Rusia Uji Rudal Hipersonik di Arktik

Moskwa — Rusia menguji rudal hipersonik Kinzhal, kata dalam Bahasa Rusia yang berarti ‘belati’, di Arktik dan berhasil.

Russia Today melaporkan Kinzhal dilepas dari pesawat MiG-31K, yang oleh Nato disebut Foxhound, dan mencapai sasaran di darat dengan kecepatan di atas Mach 10, atau 12 ribu kilometer per jam.

Mengutip pejabat militer Rusia, kantor berita TASS melaporkan Kinzhal kali pertama diuji coba secara rahasia pertengahan November di Pemboi, barat laut Republik Komi.

Kinzhal adalah satu dari beberapa rudal hipersonik yang dipersiapkan untuk berdinas di Angkatan Darat Rusia.

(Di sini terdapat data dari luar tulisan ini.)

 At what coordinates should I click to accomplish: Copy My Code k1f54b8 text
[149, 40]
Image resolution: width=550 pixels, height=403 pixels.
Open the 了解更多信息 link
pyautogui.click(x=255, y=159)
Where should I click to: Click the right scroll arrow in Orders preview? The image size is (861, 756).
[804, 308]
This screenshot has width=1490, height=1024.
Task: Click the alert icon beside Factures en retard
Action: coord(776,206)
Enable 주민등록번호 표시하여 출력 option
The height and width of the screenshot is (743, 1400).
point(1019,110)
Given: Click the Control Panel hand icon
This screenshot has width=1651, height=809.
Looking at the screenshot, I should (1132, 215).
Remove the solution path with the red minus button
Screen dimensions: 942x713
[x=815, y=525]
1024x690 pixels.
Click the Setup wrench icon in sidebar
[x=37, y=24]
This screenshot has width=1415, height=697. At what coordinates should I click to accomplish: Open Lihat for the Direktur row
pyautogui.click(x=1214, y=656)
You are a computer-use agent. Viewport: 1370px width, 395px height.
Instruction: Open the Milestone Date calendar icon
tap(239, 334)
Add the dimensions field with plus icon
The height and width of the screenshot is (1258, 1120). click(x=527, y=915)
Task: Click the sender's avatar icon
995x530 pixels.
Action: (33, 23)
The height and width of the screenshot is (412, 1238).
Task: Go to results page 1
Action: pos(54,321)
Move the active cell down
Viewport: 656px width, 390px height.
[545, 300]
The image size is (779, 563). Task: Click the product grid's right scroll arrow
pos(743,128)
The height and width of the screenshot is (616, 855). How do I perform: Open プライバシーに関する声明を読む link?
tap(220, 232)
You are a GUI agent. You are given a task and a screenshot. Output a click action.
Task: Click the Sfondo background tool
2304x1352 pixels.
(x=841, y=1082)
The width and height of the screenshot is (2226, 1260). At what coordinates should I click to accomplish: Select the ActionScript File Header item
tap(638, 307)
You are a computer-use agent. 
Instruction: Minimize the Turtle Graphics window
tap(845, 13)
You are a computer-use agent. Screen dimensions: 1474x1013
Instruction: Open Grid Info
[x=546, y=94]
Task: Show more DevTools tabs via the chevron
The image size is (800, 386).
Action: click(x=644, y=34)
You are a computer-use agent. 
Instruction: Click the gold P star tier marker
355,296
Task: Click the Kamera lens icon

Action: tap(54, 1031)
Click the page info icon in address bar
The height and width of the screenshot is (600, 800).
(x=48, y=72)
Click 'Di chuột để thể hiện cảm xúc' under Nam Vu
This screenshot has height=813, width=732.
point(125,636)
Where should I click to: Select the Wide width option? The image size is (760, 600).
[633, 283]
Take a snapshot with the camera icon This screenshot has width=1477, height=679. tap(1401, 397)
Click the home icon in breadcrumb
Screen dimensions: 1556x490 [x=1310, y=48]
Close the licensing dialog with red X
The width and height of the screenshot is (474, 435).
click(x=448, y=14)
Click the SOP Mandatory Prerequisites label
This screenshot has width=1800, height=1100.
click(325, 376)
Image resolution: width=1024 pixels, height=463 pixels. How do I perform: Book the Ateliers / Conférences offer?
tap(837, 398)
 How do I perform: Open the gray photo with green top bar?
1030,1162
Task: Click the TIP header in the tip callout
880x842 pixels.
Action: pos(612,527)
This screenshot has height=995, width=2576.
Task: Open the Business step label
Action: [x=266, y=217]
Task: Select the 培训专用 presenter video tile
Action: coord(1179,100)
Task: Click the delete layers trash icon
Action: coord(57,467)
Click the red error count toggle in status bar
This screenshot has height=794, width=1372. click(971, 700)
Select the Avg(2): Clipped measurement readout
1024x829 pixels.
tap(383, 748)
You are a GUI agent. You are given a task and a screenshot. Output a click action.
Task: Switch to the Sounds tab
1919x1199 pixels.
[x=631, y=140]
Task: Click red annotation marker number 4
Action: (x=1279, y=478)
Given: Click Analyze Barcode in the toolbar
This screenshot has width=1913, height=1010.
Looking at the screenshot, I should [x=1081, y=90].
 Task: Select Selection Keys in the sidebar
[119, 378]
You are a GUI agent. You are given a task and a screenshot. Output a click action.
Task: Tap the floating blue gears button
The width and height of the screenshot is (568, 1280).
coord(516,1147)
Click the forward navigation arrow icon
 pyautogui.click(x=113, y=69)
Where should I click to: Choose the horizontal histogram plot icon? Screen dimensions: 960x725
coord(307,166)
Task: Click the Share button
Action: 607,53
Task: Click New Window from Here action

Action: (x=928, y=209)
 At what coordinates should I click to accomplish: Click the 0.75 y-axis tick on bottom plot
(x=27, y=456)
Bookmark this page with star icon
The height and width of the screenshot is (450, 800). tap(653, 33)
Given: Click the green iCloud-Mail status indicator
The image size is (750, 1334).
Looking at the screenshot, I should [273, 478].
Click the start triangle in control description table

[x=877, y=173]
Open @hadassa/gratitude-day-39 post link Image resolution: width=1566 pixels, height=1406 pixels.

Sebelumnya, Rusia sukses menguji peluncur Avangard, yang dipaang pada rudal antarbenua (ICBM) berbasis silo.

Avangard pertama akan menjadi bagian sistem pertahanan Rusia sebelum akhir tahun. Sedangkan pengembangan rudal Zircon, yang dirancang untuk diluncurkan dari kapal selam, berjalan lancar.

Rudal hipersonik diyakini mampu mengatasi sistem pertahanan udara, karena melacu jauh di atas kecepatan suara dan terus melakukan manuver saat mendekati target.

Rusia meningkatkan kehadiran militer di Arktik dalam beberapa tahun terakhir, dengan membangun dan memperbaiki pangkalan dan lapangan udara, serta mengerahkan rudal S-400.

Peningkatan ini sebagai tanggapan atas upaya pemain regional; Kanada, Denmark, Norwegia, dan AS, yang mengajukan klaim atas sumber daya alam Arktik.